4.             Depuis le 13 février 2014, Mme A______ et sa fille résident au D______.

5.             Par courriel du 17 mai 2024, l’intéressée a répondu à une demande de renseignements que l’OCPM lui avait adressée le 8 avril précédent.

Elle était enceinte de six mois, le père de l’enfant à naître étant M. C______. Elle ne pouvait rentrer dans son pays, car elle n’y serait pas en mesure de subvenir à son propre entretien, ni à celui de ses enfants. Les membres de sa famille étaient pauvres et personne ne pourrait l’aider sur place. Le système de sécurité sociale était très lacunaire et ne permettait pas de vivre dignement, de sorte qu’un renvoi en Serbie était inexigible.

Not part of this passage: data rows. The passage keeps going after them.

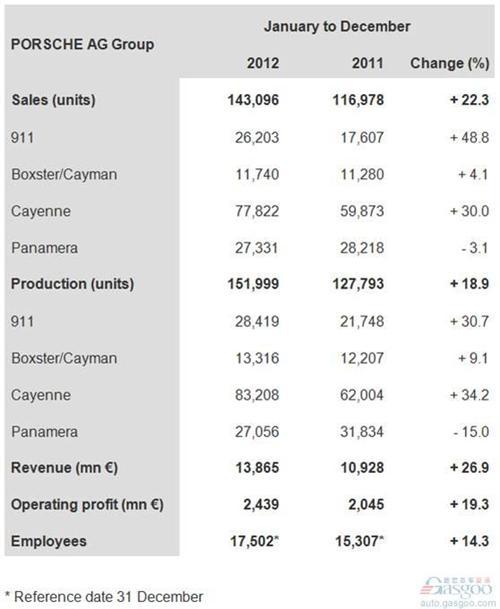The width and height of the screenshot is (500, 609).
Task: Click the PORSCHE AG Group title
Action: (x=82, y=44)
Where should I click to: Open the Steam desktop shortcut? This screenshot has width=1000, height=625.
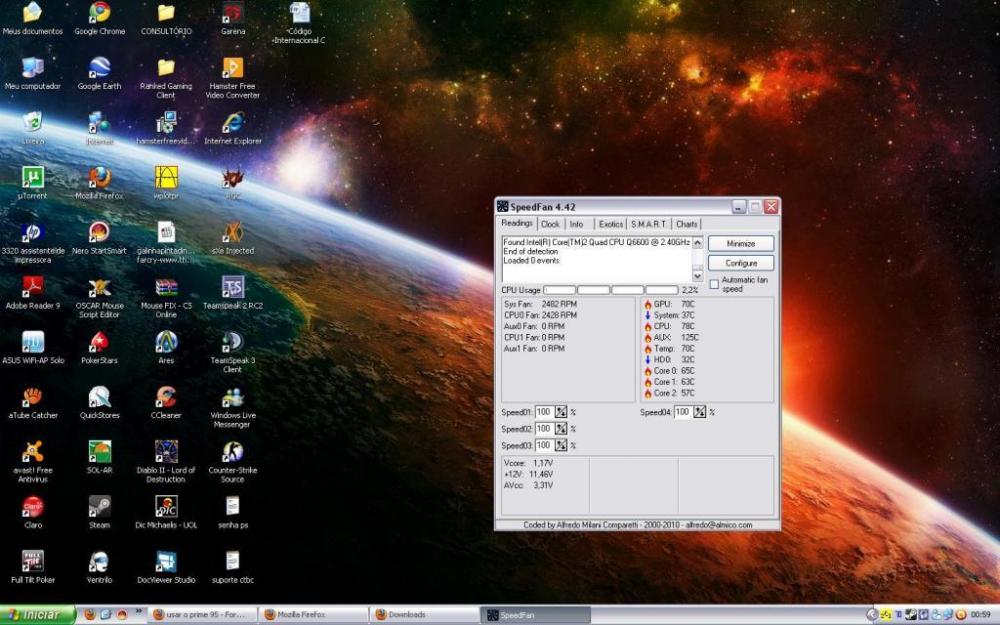tap(99, 507)
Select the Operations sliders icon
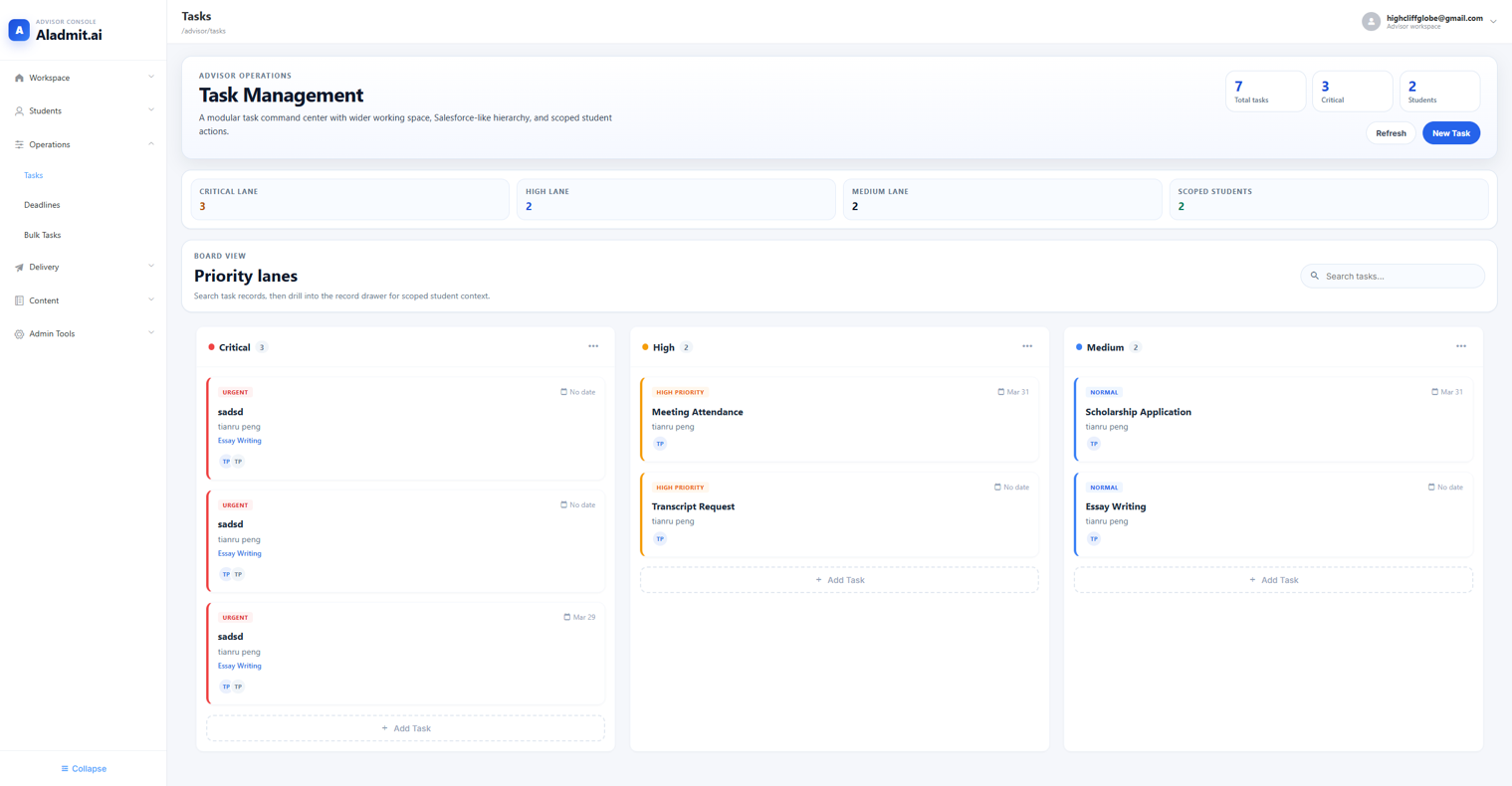 (x=18, y=144)
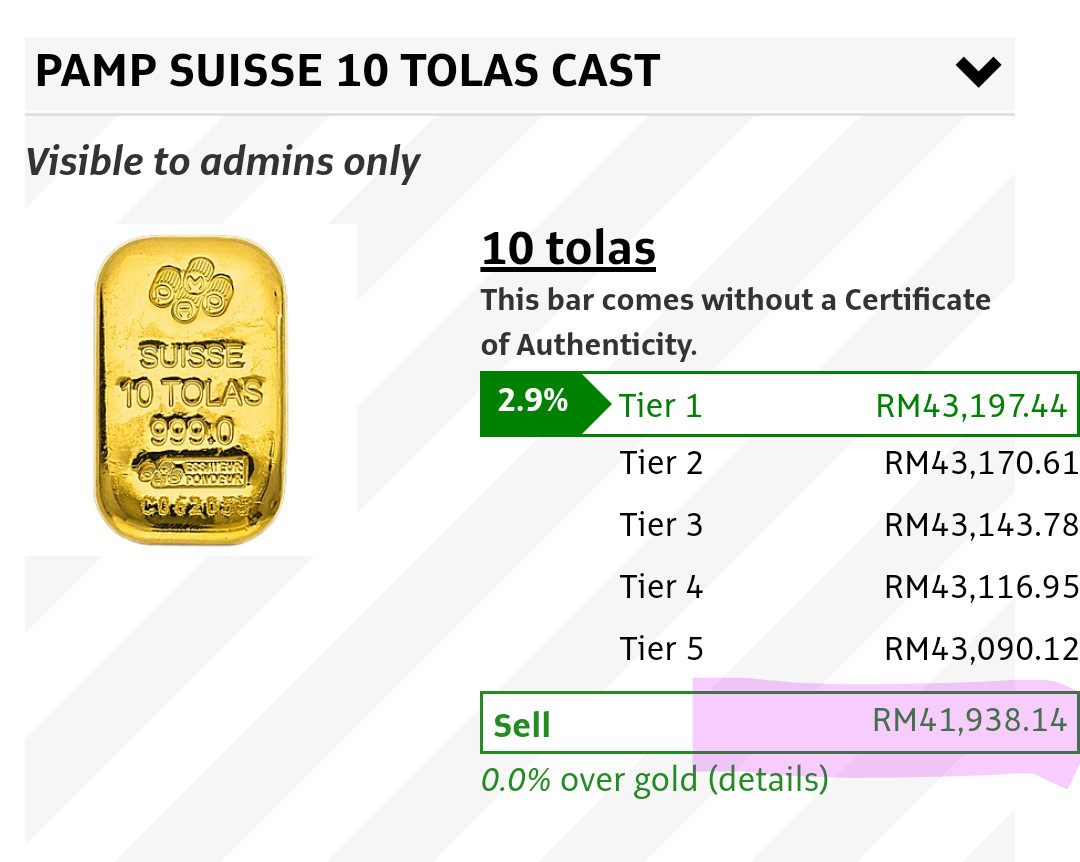Click the Certificate of Authenticity description text

pos(735,322)
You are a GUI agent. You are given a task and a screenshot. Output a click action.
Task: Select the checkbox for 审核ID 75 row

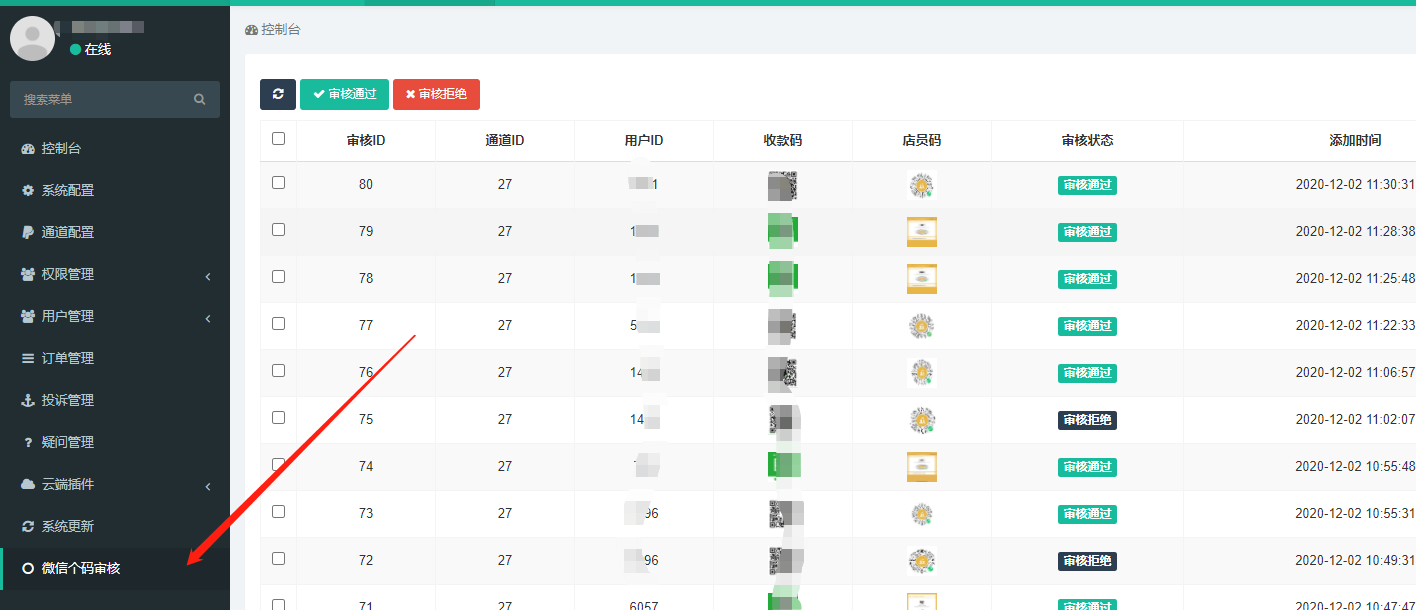278,418
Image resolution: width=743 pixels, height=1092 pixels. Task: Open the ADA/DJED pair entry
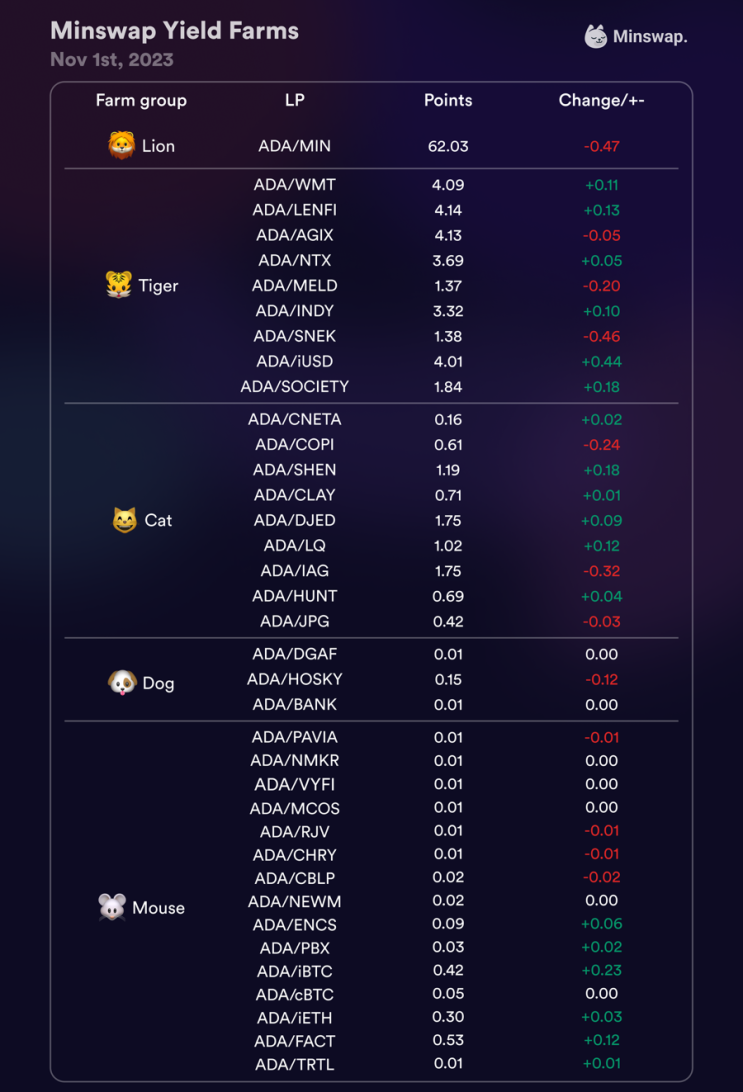tap(294, 520)
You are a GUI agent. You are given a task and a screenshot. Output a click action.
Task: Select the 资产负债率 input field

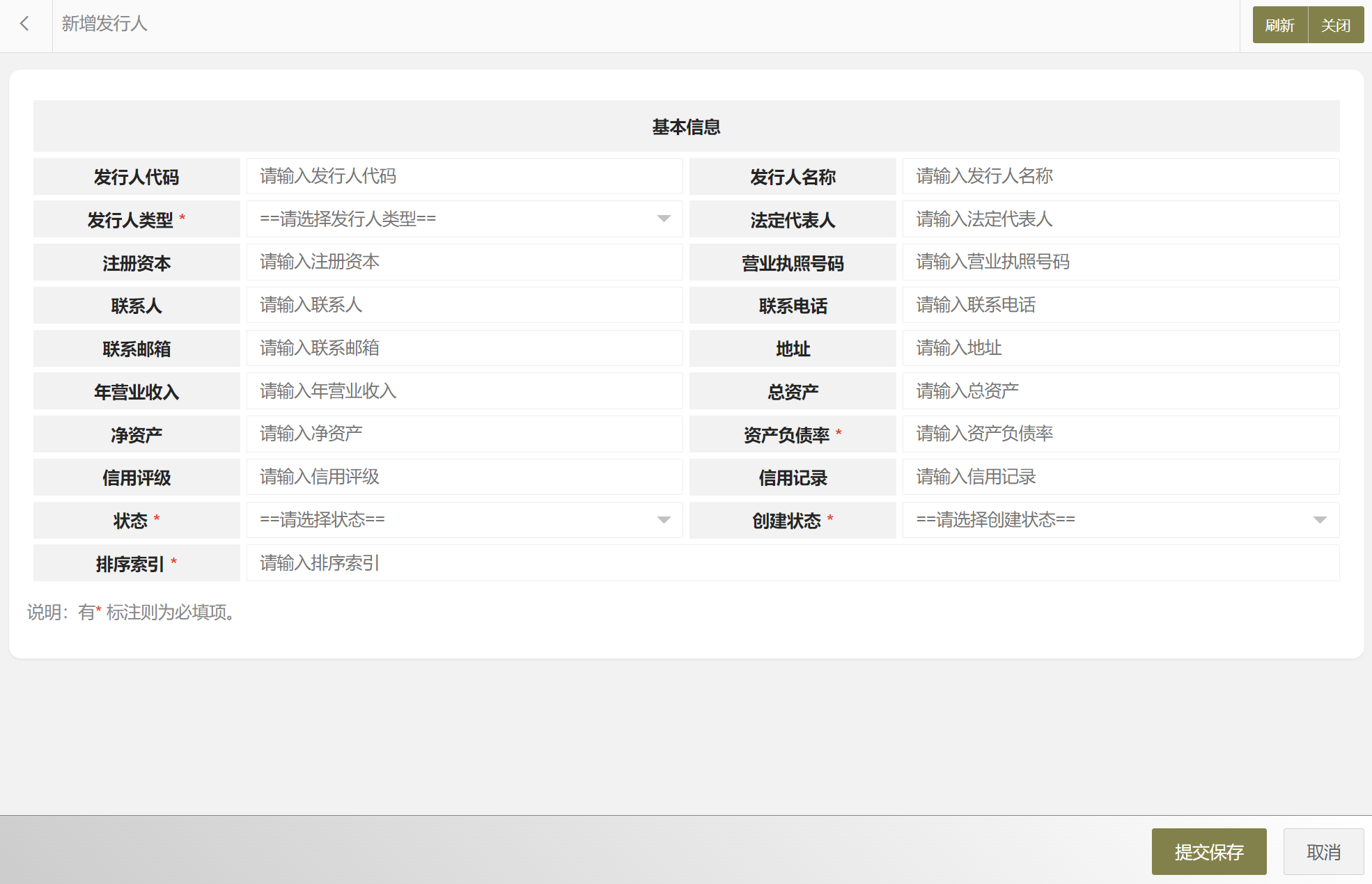(x=1120, y=434)
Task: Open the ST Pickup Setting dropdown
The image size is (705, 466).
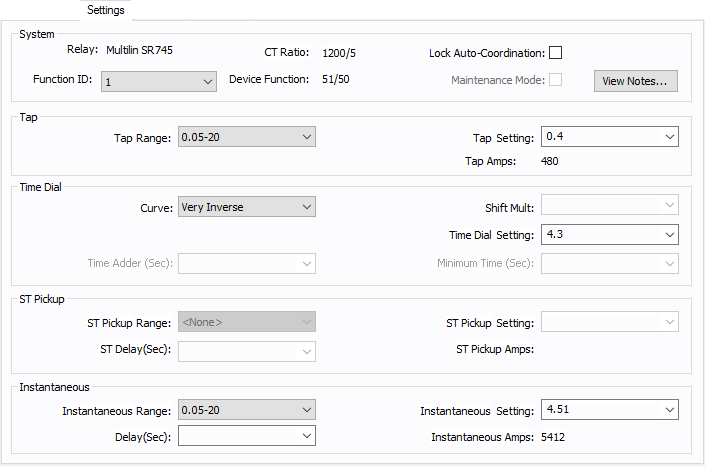Action: (609, 322)
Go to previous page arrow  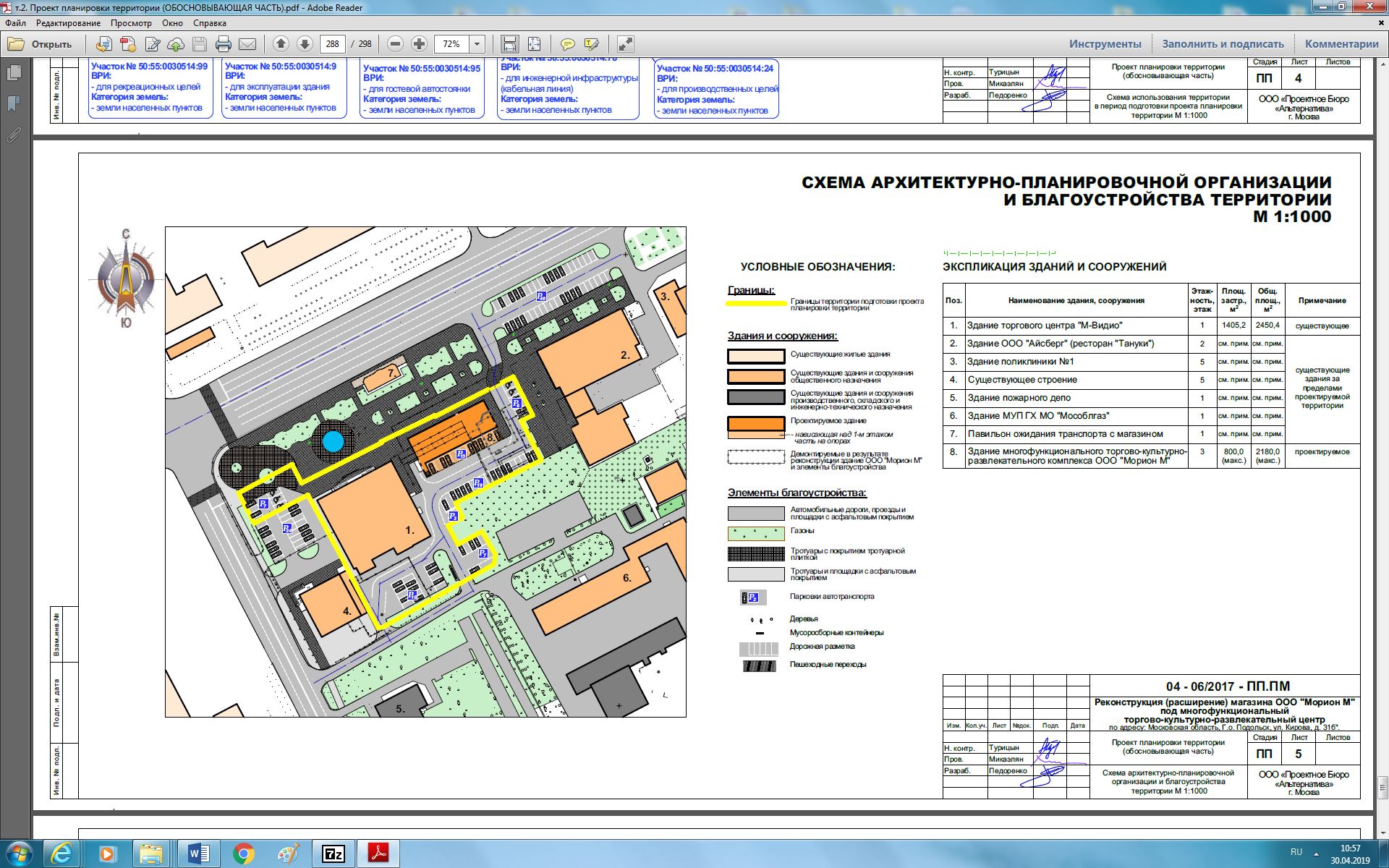pos(281,44)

6.             Le 24 mai 2024, elle a encore expliqué à l’OCPM que M. C______ logeait sans doute dans un hôtel à Genève, dont elle ignorait le nom. Par ailleurs, selon l’éducatrice du D______, même si le SPMi interdisait officiellement les rencontres, le précité rendait visite à sa fille de temps en temps. Cependant, il n’avait pas entrepris les démarches en vue de la reconnaître, ni afin de prendre contact avec les intervenants en protection de l’enfant.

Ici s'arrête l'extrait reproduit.